__What you will do__
Look over the lines below. Report each one that includes the string "Switch".

BEGIN Material provided

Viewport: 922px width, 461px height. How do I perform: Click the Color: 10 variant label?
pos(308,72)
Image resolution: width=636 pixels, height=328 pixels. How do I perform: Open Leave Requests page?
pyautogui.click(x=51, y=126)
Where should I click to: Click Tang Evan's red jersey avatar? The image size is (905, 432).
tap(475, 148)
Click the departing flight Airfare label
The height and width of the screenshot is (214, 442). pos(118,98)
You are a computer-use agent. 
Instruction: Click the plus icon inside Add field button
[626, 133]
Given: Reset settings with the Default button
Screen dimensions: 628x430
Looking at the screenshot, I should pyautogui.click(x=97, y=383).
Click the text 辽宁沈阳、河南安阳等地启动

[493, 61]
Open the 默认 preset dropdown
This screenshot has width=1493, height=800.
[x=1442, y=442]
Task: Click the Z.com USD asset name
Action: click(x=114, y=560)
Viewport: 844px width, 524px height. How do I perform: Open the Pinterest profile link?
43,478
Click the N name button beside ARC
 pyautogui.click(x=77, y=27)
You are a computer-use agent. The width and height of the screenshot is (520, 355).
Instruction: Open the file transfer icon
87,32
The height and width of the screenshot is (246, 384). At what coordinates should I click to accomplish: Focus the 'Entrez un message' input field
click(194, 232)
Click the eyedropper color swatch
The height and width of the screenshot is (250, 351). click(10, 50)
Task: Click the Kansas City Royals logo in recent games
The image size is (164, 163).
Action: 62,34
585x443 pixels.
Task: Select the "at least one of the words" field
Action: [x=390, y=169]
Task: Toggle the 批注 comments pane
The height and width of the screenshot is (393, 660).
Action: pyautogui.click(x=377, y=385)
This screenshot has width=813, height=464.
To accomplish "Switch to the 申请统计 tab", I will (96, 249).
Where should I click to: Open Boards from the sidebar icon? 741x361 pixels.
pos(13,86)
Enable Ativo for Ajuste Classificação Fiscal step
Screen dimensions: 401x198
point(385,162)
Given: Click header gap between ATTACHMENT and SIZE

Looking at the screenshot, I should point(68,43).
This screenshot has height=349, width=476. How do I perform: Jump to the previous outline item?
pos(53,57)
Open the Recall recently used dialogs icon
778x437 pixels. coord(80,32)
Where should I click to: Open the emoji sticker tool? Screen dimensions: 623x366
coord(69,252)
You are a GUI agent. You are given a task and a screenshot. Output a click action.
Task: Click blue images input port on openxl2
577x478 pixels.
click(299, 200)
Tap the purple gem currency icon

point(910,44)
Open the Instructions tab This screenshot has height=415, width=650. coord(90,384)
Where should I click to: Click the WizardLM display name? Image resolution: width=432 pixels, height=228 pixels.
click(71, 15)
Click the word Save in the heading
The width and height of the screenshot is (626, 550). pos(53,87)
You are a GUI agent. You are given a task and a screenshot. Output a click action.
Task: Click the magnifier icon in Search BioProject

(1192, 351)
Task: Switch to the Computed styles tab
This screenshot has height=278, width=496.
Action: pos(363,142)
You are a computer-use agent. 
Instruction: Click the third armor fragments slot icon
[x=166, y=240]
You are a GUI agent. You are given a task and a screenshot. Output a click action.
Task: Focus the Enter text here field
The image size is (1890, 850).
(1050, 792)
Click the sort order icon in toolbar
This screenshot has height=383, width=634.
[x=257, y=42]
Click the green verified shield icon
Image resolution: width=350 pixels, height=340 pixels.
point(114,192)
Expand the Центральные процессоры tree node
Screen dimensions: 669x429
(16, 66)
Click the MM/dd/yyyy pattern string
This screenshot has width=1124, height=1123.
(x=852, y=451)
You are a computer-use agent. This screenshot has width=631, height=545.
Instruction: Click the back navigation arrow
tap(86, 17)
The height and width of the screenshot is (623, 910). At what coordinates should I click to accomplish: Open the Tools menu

END Material provided

__Exercise output__
To accomplish "Switch to the 申请统计 tab", I will (96, 249).
Task: Switch to the Computed styles tab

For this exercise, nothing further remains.